Medrano Johan, Friston Karl, Zeidman Peter
The Wellcome Centre for Human Neuroimaging, UCL Queen Square Institute of Neurology, London, UK.
Netw Neurosci. 2024 Apr 1;8(1):24-43. doi: 10.1162/netn_a_00343. eCollection 2024.
A pervasive challenge in neuroscience is testing whether neuronal connectivity changes over time due to specific causes, such as stimuli, events, or clinical interventions. Recent hardware innovations and falling data storage costs enable longer, more naturalistic neuronal recordings. The implicit opportunity for understanding the self-organised brain calls for new analysis methods that link temporal scales: from the order of milliseconds over which neuronal dynamics evolve, to the order of minutes, days, or even years over which experimental observations unfold. This review article demonstrates how hierarchical generative models and Bayesian inference help to characterise neuronal activity across different time scales. Crucially, these methods go beyond describing statistical associations among observations and enable inference about underlying mechanisms. We offer an overview of fundamental concepts in state-space modeling and suggest a taxonomy for these methods. Additionally, we introduce key mathematical principles that underscore a separation of temporal scales, such as the slaving principle, and review Bayesian methods that are being used to test hypotheses about the brain with multiscale data. We hope that this review will serve as a useful primer for experimental and computational neuroscientists on the state of the art and current directions of travel in the complex systems modelling literature.

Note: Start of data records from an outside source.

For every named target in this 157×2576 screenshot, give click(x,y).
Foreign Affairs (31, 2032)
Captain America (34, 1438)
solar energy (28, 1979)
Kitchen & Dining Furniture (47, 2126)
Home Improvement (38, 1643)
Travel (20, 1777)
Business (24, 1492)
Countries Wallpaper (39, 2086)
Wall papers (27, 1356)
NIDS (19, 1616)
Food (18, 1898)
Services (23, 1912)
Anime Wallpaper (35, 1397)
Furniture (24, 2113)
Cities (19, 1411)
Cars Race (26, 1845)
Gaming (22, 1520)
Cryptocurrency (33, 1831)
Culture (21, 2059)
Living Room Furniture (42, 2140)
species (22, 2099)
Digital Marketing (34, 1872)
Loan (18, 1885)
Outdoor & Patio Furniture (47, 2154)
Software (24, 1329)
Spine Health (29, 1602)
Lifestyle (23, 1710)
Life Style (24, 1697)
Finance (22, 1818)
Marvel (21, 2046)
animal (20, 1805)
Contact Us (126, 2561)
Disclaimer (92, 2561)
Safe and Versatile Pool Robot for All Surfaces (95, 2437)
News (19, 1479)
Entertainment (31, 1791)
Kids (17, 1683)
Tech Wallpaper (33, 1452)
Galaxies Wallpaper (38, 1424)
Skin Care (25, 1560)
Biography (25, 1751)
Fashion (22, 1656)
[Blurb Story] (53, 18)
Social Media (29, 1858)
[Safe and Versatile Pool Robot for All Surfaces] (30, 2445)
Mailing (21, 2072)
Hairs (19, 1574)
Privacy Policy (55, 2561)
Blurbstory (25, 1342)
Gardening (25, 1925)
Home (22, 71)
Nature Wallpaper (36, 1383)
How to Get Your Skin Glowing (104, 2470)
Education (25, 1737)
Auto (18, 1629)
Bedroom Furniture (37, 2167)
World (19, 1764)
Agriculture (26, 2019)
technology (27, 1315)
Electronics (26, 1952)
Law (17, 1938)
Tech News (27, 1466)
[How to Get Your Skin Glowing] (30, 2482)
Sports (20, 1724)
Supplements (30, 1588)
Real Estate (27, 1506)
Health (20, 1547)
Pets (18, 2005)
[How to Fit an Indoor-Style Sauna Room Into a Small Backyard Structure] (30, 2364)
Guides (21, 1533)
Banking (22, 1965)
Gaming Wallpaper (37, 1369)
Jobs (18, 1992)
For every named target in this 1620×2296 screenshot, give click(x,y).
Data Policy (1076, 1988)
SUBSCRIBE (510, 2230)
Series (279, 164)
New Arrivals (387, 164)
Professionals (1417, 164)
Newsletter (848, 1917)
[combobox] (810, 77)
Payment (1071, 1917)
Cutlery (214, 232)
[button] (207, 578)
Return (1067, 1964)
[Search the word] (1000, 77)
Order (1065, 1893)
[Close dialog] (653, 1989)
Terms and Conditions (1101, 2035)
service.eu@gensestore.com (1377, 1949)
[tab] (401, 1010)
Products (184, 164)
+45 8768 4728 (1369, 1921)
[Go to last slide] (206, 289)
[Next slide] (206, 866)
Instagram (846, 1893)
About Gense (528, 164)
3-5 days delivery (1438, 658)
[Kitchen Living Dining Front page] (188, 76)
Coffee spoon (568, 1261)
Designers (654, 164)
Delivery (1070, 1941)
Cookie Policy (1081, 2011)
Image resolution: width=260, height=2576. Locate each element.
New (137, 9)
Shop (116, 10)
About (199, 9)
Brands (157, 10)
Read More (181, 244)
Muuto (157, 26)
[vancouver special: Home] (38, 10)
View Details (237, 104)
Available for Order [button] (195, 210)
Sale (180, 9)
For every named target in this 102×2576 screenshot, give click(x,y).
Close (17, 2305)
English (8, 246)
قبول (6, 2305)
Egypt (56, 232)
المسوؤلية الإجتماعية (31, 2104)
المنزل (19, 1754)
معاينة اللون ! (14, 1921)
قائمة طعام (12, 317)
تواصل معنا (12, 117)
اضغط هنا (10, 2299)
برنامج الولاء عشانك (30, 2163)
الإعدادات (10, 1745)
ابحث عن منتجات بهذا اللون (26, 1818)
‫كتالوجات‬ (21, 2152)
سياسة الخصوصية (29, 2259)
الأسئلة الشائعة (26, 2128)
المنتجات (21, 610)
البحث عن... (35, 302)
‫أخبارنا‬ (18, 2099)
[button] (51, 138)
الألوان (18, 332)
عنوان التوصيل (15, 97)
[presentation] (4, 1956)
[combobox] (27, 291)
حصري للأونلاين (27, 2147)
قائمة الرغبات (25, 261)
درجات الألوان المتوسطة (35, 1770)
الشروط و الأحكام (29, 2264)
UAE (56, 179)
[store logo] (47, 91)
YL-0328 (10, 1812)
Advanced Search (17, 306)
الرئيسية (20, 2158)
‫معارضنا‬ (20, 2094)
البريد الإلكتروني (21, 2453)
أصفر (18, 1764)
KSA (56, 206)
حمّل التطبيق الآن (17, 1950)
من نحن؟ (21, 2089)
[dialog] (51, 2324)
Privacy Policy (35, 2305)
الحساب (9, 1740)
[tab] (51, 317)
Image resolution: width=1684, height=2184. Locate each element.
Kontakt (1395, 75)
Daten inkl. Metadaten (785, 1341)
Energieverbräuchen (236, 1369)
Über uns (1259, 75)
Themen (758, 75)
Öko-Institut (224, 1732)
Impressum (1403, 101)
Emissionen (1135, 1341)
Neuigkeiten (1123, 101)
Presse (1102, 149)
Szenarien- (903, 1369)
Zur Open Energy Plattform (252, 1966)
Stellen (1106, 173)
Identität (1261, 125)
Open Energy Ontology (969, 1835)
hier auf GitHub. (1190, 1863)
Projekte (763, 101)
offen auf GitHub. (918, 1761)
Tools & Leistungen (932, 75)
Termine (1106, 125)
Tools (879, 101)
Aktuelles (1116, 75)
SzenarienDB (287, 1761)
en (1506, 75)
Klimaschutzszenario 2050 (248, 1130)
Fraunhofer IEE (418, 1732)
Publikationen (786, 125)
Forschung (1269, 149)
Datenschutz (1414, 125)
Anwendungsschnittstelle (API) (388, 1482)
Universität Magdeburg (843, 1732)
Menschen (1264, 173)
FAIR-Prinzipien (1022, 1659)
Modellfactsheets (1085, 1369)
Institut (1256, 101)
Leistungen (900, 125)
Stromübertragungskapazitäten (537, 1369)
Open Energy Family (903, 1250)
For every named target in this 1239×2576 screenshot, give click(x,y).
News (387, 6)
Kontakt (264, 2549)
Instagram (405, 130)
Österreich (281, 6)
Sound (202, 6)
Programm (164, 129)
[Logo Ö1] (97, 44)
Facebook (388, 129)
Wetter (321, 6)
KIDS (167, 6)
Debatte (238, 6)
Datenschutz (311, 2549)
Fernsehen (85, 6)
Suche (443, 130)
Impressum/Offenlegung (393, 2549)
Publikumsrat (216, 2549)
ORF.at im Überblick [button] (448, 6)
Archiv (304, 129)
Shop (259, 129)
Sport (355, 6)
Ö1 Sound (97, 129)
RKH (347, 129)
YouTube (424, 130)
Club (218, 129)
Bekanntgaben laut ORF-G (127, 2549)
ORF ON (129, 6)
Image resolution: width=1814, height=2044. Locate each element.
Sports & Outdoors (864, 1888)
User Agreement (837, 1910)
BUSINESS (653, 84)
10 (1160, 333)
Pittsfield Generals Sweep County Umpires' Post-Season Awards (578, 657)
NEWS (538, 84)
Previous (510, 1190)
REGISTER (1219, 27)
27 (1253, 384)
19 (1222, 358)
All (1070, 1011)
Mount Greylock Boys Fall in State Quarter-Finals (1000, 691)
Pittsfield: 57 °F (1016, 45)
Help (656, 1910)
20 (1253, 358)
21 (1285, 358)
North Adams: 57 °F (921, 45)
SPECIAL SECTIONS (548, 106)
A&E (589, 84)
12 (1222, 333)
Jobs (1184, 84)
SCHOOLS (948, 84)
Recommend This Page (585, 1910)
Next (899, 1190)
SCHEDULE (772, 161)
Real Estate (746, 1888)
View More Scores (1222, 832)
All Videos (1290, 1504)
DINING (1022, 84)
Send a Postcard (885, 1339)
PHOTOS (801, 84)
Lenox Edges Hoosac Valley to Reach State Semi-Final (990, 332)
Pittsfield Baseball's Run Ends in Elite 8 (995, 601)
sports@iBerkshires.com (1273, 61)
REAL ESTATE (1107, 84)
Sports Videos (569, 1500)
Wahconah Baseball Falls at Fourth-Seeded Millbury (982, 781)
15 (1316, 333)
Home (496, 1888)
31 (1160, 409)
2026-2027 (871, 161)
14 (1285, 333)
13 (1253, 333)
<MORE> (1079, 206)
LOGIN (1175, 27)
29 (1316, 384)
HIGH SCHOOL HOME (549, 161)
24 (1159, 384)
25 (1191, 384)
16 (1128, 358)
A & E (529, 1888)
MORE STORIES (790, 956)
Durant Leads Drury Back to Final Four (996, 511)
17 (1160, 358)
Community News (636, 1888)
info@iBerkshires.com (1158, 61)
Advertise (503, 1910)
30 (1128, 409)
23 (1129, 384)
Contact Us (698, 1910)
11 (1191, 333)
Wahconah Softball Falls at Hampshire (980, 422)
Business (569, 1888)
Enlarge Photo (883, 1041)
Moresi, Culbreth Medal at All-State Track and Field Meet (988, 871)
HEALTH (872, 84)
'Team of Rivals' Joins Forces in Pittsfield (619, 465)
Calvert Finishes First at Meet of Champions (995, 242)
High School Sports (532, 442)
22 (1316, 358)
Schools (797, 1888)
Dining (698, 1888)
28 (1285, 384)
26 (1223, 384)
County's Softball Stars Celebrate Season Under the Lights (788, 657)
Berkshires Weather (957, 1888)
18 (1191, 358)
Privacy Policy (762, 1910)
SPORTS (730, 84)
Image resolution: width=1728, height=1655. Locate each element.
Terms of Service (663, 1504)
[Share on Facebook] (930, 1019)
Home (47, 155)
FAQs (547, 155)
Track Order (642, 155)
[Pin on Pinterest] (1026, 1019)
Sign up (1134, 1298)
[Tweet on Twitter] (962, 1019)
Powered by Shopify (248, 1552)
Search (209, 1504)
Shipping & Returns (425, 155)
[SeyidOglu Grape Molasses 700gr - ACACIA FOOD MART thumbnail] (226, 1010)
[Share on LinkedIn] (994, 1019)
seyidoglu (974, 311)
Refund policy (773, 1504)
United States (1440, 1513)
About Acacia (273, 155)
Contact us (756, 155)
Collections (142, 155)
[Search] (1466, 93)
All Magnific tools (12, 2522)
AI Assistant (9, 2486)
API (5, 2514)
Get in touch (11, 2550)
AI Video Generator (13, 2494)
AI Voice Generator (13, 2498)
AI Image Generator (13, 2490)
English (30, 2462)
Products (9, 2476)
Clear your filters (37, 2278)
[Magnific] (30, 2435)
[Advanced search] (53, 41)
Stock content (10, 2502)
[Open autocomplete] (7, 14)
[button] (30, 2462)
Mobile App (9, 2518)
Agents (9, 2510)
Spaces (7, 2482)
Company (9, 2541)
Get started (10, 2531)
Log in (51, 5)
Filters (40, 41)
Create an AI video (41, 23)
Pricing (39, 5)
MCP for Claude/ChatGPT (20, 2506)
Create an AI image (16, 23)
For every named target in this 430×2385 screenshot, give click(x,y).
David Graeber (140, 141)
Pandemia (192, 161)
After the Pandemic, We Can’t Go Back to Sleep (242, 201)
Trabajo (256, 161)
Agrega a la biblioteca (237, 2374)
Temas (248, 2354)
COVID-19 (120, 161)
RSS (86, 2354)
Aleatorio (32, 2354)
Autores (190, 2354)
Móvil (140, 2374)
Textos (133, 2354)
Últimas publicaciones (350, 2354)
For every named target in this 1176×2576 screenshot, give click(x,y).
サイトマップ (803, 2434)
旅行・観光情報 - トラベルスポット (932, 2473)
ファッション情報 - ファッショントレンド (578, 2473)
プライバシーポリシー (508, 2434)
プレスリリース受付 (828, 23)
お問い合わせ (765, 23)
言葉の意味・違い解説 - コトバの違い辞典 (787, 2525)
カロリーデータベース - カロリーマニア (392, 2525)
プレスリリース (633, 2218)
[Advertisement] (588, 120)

神经科学中一个普遍存在的挑战是测试神经元连接是否会因特定原因(如刺激、事件或临床干预)随时间而发生变化。最近的硬件创新和数据存储成本的下降使得能够进行更长时间、更自然的神经元记录。理解自组织大脑的潜在机会需要新的分析方法来连接不同的时间尺度:从神经元动态演变的毫秒级顺序,到实验观察展开的分钟级、天级甚至年级顺序。这篇综述文章展示了分层生成模型和贝叶斯推理如何有助于刻画不同时间尺度上的神经元活动。至关重要的是,这些方法不仅描述观察结果之间的统计关联,还能对潜在机制进行推断。我们概述了状态空间建模中的基本概念,并为这些方法提出了一种分类法。此外,我们介绍了强调时间尺度分离的关键数学原理,如役使原理,并回顾了用于通过多尺度数据检验关于大脑假设的贝叶斯方法。我们希望这篇综述能为实验神经科学家和计算神经科学家提供一份有用的入门指南,介绍复杂系统建模文献的现状和当前发展方向。